MATERIAL FOR THE TASK:
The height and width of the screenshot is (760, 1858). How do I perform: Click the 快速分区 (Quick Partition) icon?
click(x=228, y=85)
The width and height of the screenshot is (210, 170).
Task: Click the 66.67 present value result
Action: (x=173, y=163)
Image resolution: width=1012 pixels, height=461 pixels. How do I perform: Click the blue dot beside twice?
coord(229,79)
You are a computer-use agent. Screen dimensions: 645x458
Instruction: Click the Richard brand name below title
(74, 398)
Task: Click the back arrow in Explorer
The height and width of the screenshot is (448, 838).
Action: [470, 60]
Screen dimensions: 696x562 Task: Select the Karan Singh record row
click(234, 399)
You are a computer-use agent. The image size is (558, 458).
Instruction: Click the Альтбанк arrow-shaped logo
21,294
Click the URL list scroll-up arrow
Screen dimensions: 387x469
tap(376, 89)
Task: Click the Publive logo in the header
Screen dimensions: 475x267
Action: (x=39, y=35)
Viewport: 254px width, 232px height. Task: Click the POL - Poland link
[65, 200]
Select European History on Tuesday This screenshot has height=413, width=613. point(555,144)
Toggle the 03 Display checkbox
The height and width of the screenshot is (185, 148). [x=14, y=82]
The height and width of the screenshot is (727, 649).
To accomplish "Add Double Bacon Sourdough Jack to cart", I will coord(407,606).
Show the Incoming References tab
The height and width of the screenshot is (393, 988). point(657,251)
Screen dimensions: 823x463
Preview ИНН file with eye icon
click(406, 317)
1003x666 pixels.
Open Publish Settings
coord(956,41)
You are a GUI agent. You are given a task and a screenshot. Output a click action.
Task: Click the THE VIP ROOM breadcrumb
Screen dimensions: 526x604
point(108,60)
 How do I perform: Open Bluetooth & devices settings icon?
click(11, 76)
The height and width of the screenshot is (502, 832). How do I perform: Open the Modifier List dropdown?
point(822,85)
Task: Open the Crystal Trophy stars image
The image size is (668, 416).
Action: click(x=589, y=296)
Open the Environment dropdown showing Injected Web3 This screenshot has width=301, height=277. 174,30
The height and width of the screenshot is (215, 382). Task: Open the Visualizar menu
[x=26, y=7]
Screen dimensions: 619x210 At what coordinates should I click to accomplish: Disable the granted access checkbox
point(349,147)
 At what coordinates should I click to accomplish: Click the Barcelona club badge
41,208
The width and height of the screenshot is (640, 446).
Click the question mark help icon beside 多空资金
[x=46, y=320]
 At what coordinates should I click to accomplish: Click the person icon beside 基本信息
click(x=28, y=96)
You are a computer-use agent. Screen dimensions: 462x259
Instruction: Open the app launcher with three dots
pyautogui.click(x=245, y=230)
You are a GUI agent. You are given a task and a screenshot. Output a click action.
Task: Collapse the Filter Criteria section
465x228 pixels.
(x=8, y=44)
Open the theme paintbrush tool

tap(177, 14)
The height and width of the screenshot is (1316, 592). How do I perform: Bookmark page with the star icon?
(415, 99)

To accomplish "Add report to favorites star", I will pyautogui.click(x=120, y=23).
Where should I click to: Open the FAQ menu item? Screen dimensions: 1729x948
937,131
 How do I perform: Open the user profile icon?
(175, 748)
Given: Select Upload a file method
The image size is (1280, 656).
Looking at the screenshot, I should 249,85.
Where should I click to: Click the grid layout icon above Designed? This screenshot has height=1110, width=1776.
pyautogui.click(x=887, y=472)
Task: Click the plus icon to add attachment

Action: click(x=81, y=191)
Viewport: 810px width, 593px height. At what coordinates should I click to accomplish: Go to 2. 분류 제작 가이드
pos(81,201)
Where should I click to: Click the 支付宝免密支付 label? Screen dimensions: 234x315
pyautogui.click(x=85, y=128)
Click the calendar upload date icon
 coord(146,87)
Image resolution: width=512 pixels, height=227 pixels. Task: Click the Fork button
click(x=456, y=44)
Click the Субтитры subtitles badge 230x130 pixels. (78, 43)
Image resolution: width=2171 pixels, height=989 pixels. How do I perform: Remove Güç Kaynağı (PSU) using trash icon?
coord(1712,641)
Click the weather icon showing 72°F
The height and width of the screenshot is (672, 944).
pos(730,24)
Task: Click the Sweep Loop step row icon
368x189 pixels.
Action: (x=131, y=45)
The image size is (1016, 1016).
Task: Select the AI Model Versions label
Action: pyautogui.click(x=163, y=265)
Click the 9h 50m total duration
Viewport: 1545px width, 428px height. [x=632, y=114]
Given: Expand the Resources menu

PROBLEM:
One stretch of the lines above is wanted, from the line that contains "1003x666 pixels." through the line that contains "You are a computer-use agent. Screen dimensions: 462x259". Output it exactly.

REPLY TO THE EXERCISE:
1003x666 pixels.
Open Publish Settings
coord(956,41)
You are a GUI agent. You are given a task and a screenshot. Output a click action.
Task: Click the THE VIP ROOM breadcrumb
Screen dimensions: 526x604
point(108,60)
 How do I perform: Open Bluetooth & devices settings icon?
click(11, 76)
The height and width of the screenshot is (502, 832). How do I perform: Open the Modifier List dropdown?
point(822,85)
Task: Open the Crystal Trophy stars image
The image size is (668, 416).
Action: click(x=589, y=296)
Open the Environment dropdown showing Injected Web3 This screenshot has width=301, height=277. 174,30
The height and width of the screenshot is (215, 382). Task: Open the Visualizar menu
[x=26, y=7]
Screen dimensions: 619x210 At what coordinates should I click to accomplish: Disable the granted access checkbox
point(349,147)
 At what coordinates should I click to accomplish: Click the Barcelona club badge
41,208
The width and height of the screenshot is (640, 446).
Click the question mark help icon beside 多空资金
[x=46, y=320]
 At what coordinates should I click to accomplish: Click the person icon beside 基本信息
click(x=28, y=96)
You are a computer-use agent. Screen dimensions: 462x259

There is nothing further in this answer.